Saúde


Governo vai ampliar vacinação contra febre amarela com doses fracionadas


Data: 09/01/2018

Dose fracionada atende a quatro pessoas e protege por oito anos.

Moradores de 75 cidades de SP, Rio e Bahia vão receber essa vacina.

O Ministério da Saúde vai ampliar a vacinação contra a febre amarela em três estados e decidiu fracionar a dose, que agora vai poder ser aplicada em até quatro pessoas.

Quase 20 milhões de pessoas deverão ser vacinadas nos próximos dias, 15 milhões com a vacina fracionada. A dose, que antes era usada em apenas uma pessoa, poderá vacinar até quatro pessoas. Moradores de 75 cidades de São Paulo, Rio de Janeiro e Bahia vão receber a dose fracionada.

Em São Paulo, a campanha vai de 3 a 24 de fevereiro. No Rio e na Bahia, de 19 de fevereiro até 9 de março.

Mas mesmo nessas cidades, alguns grupos vão continuar recebendo a dose padrão, a inteira: crianças maiores de nove meses e menores de dois anos de idade; pessoas com doenças como Aids ou, por exemplo, quem concluiu tratamento com quimioterapia; grávidas; e quem viaja e precisa da vacina contra a febre amarela. Já os idosos vão ser avaliados caso a caso.

A Organização Mundial da Saúde e o Ministério da Saúde afirmam que a dose inteira vale para a vida toda. Quem receber a dose fracionada, vai ter um selo na carteira de vacinação. Segundo o governo, a vacina protege por oitos anos.

“Quando se fala em oito anos, não quer dizer que a vacina tem uma validade de oito anos, quer dizer que está comprovado, atestado, que após oito anos esses indivíduos mantêm a soropositividade, ou seja, a proteção, os anticorpos para a febre amarela, e, portanto, estão protegidos”, afirma a presidente da Fiocruz, Nísia Trindade. 

O Ministério da Saúde também informou que vai cadastrar as pessoas que receberem essa vacina.

Desde julho do ano passado, foram confirmados 11 casos de febre amarela no Brasil.

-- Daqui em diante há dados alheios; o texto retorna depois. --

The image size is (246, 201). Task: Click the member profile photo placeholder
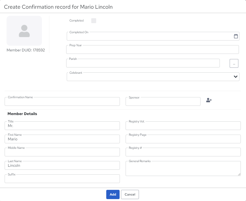(x=24, y=31)
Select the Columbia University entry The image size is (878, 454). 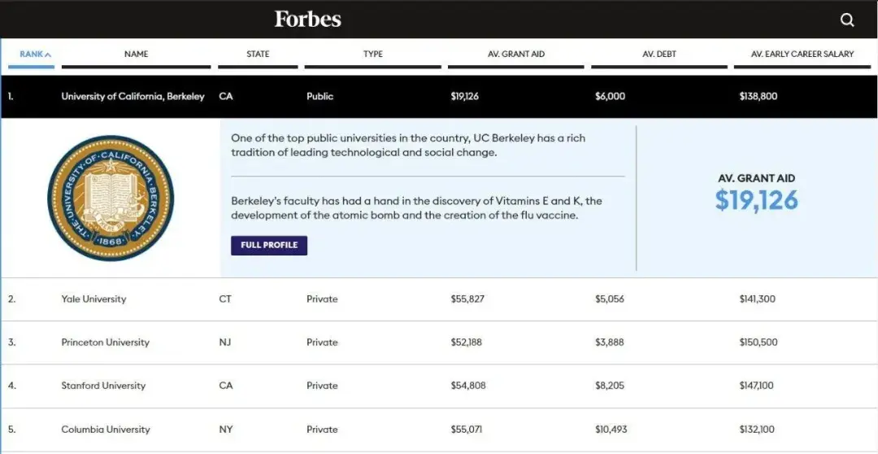tap(106, 430)
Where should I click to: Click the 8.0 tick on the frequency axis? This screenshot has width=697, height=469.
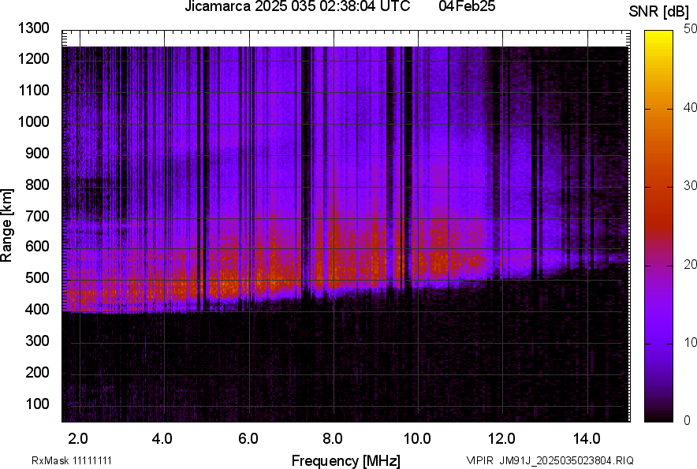click(332, 438)
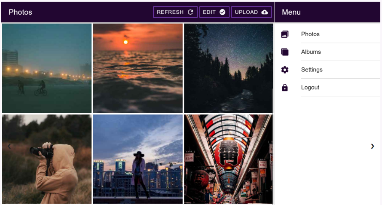382x205 pixels.
Task: Click the Albums stack icon
Action: click(285, 52)
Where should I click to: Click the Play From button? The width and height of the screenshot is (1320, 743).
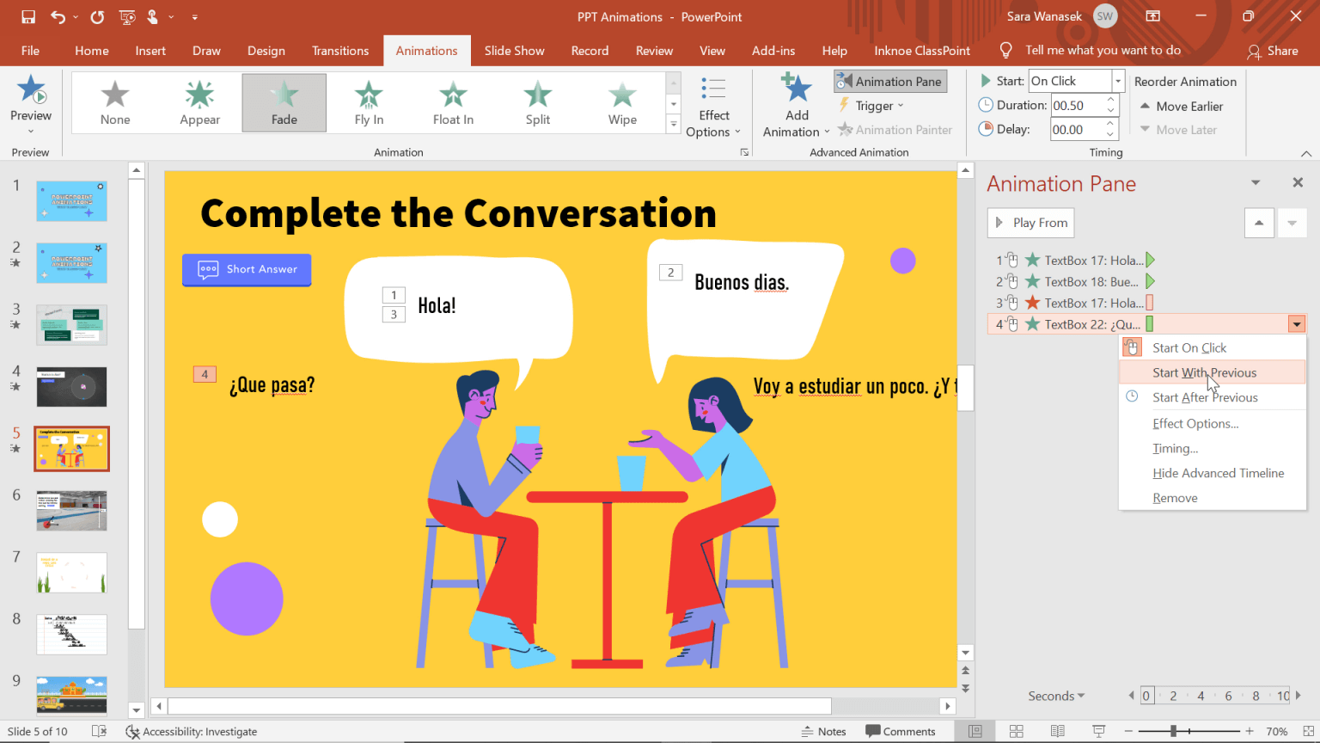pos(1030,223)
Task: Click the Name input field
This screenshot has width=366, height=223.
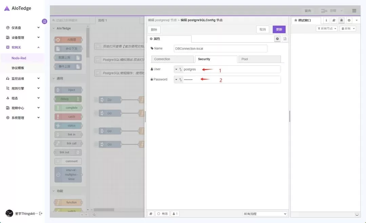Action: (220, 49)

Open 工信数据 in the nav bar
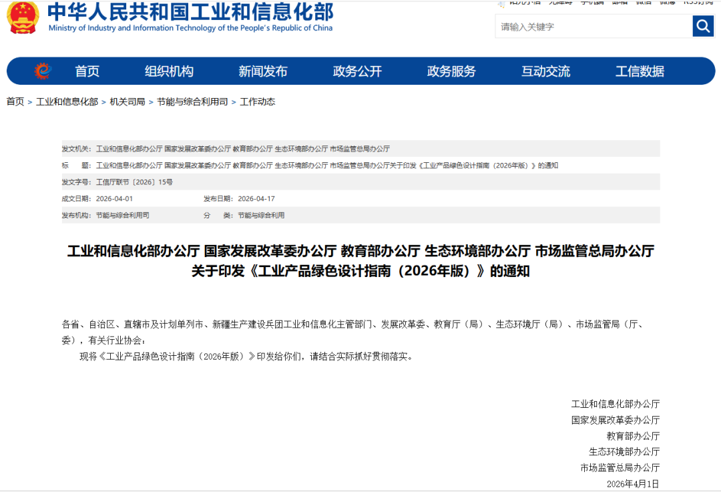tap(640, 71)
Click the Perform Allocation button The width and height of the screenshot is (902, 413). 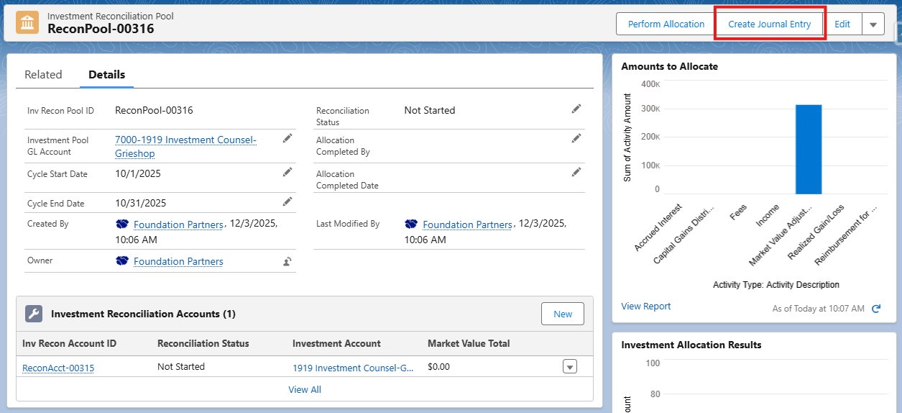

Oito em São Paulo, um no Rio, um em Minas e um no Distrito Federal. Quatro pessoas morreram.

O ministro da Saúde, Ricardo Barros, disse que não falta vacina e que o fracionamento é uma medida preventiva: “É uma medida emergencial. Quando a gente identifica o macaco com febre amarela nós temos que dar cobertura vacinal à população que está no entorno. Como são áreas com grande número de habitantes, nós fracionamos a vacina para garantir cobertura rápida em pouco espaço de tempo.”

A vacina fracionada já foi usada na República Democrática do Congo, na África, em 2016.

A vacina fracionada não é consenso entre os infectologistas. Eles concordam que numa situação de emergência como essa, para tentar evitar um novo surto como o do primeiro semestre do ano passado, ela é necessária. E alertam que a fracionada não pode ser definitiva antes que sejam realizados novos estudos.

“A estratégia é uma estratégia de curto prazo para nós fazermos um cordão de proteção. Agora, se isso vai depois se tornar uma política fixa no calendário do programa nacional de imunizações, isso ainda deverá ser definido com outras evidências científicas”, afirma José David Urbaez Brito, diretor da Sociedade Brasileira de Infectologia.